* What you should do: Working from the top of the records below, reproduce each line exactly, ending once you have written the line containing "The height and width of the screenshot is (960, 661).".

········

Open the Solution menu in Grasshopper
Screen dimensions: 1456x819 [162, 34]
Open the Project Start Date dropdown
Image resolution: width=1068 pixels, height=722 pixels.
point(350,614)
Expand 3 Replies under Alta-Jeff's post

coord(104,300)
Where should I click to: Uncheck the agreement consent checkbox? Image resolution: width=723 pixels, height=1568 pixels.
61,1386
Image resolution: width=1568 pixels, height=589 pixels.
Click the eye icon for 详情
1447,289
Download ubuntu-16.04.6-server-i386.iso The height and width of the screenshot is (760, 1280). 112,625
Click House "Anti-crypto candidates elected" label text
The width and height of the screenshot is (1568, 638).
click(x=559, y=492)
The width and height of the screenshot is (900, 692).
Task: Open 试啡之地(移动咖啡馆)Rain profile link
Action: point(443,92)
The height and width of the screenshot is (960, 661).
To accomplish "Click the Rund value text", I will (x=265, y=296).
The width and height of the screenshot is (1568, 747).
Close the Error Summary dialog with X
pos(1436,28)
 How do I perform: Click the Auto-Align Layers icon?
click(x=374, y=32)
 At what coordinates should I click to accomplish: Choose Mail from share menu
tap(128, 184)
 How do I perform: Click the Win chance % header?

········

* Result:
Open the Solution menu in Grasshopper
Screen dimensions: 1456x819 [162, 34]
Open the Project Start Date dropdown
Image resolution: width=1068 pixels, height=722 pixels.
point(350,614)
Expand 3 Replies under Alta-Jeff's post

coord(104,300)
Where should I click to: Uncheck the agreement consent checkbox? Image resolution: width=723 pixels, height=1568 pixels.
61,1386
Image resolution: width=1568 pixels, height=589 pixels.
Click the eye icon for 详情
1447,289
Download ubuntu-16.04.6-server-i386.iso The height and width of the screenshot is (760, 1280). 112,625
Click House "Anti-crypto candidates elected" label text
The width and height of the screenshot is (1568, 638).
click(x=559, y=492)
The width and height of the screenshot is (900, 692).
Task: Open 试啡之地(移动咖啡馆)Rain profile link
Action: point(443,92)
The height and width of the screenshot is (960, 661).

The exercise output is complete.